Whatever you do, read the fine print.

Longer loan terms could be a problem over the long run.  

You’ve probably heard that cars depreciate significantly once they are driven off the lot. Unfortunately motorcycles aren’t much better – in fact, they tend to depreciate even quicker than cars.

So while a longer loan term might help you lower your monthly bills, it could mean that at some point in the future you owe more on the motorcycle than it’s actually worth.

If you have the ability to put some cash towards the purchase, or opt for a bike that would allow you to make payments within your budget but under a shorter loan term, that will be a much better option in the long run.

Be prepared for higher interest rates.

While interest rates can vary based on the financial health of the applicant and the length of the loan, generally interest rates for “specialty vehicles” – like motorcycles, boats, and RVs – are higher than that of cars.

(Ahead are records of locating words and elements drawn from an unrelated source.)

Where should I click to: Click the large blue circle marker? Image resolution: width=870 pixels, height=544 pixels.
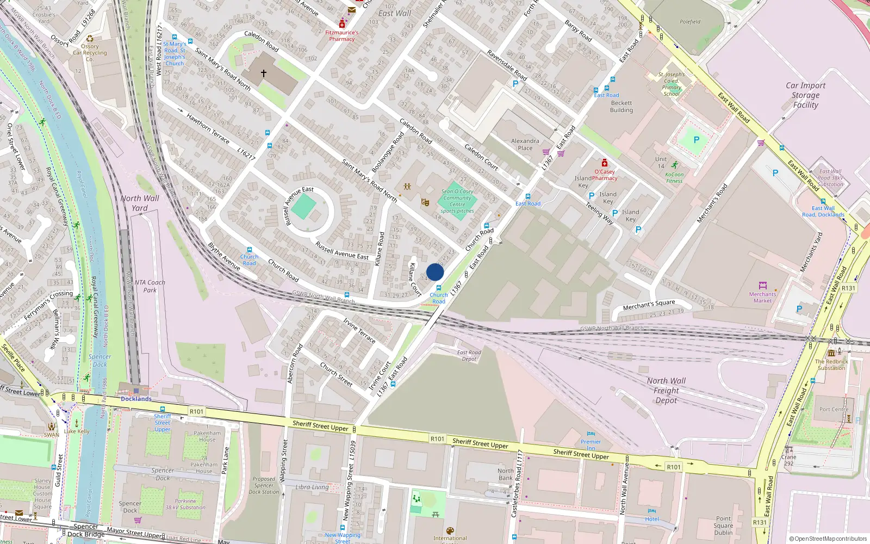[435, 273]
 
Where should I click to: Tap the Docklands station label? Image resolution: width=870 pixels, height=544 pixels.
[136, 399]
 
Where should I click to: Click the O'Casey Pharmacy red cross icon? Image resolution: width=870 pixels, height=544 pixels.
[604, 163]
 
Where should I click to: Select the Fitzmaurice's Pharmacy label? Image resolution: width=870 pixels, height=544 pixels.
[341, 35]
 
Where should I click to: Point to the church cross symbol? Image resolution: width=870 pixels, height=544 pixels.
[264, 73]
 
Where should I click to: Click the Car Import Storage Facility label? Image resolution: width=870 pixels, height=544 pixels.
[805, 95]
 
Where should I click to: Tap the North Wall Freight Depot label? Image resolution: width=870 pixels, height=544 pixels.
[666, 391]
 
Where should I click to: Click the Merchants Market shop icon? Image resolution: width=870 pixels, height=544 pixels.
[762, 286]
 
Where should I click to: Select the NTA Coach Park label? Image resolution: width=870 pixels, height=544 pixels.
[150, 286]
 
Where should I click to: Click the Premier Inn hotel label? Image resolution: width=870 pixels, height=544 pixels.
[591, 445]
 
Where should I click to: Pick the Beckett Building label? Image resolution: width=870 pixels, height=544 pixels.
[622, 106]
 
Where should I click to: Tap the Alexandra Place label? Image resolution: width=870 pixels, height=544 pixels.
[525, 144]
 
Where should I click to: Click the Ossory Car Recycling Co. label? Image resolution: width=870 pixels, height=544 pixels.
[90, 53]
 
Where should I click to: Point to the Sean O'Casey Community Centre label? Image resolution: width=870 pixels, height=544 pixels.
[457, 201]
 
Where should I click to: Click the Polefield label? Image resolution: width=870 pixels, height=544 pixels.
[690, 22]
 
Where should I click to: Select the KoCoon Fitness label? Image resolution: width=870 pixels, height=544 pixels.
[674, 178]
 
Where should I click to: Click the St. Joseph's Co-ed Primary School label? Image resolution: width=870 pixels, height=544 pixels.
[672, 84]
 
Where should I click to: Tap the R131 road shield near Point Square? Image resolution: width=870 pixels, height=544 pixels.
[760, 522]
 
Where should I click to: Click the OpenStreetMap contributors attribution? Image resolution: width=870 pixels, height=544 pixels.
[828, 539]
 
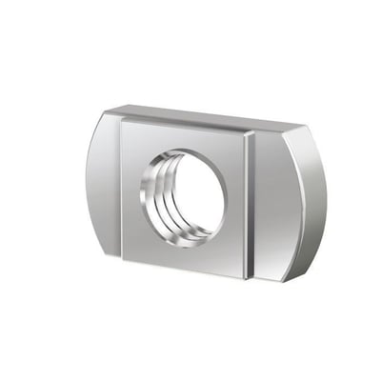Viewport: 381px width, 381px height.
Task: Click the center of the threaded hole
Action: [185, 198]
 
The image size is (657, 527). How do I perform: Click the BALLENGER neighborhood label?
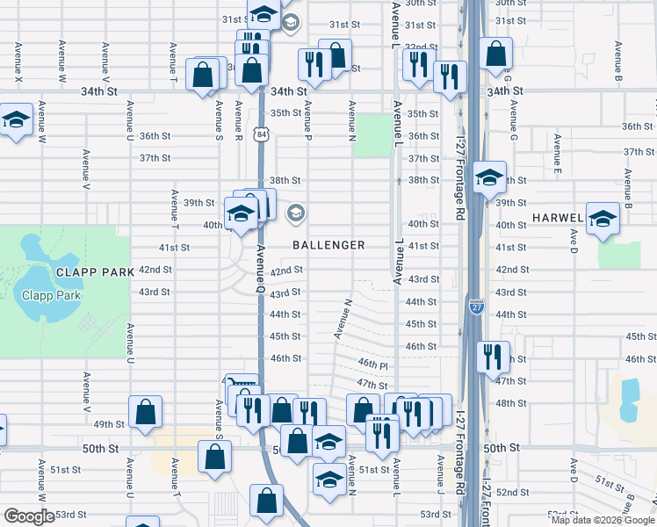328,245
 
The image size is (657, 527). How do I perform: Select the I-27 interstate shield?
476,306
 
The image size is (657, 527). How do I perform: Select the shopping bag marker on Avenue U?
145,412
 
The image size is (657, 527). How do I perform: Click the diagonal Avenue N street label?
343,319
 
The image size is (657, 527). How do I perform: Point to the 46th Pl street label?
372,364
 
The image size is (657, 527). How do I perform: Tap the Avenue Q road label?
261,264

The thinking behind this is if you are struggling financially, you are most likely to put available funds towards high priority items first – your mortgage, daily bills, etc. – and your motorcycle loan could fall into default as a result.

Again, interest rates will vary, but be ready to pony up more dough simply for the type of loan you’re requesting.

Those who shop around before looking for a bike will get the best deals.

Just like shopping for a car, financing options for your motorcycle should be explored before you’re sitting in the dealership across from a pushy salesperson and a bike you just can’t seem to pass up.

Dealers will offer financing directly to buyers, but there’s always a good possibility that the terms are not the best you can find. Look into getting a personal loan or, if your situation warrants considering the manufacturer credit card, that’s an option as well.

Whatever form of financing you go with, make sure you also ask about the type and amount of insurance coverage that will be required with the loan – it may be more than you would have otherwise considered.

Your financial picture will play a large part in the amount and terms of your loan.

The biggest negotiating tool you have when it comes to getting a motorcycle loan is a financial record that speaks to your dependability as a borrower.

Before shopping for loans, take advantage of the one free credit report you can receive annually from each of the three credit reporting agencies: Experian, TransUnion and Equifax. Go through each report (they may not look exactly the same) to get a sense of what potential lenders will see and to make sure all information is being reported correctly.

If you carry balances on credit cards, try to get your credit utilization ratio (your balance divided by the credit limit) below 10-20%. This will show lenders that you are not using every dollar of credit extended to you – another sign of a good borrower.

Getting your financial ducks in a row before starting the process of purchasing a motorcycle will ensure you are getting the best terms and rates available – and that will make your ride home from the dealership that much sweeter.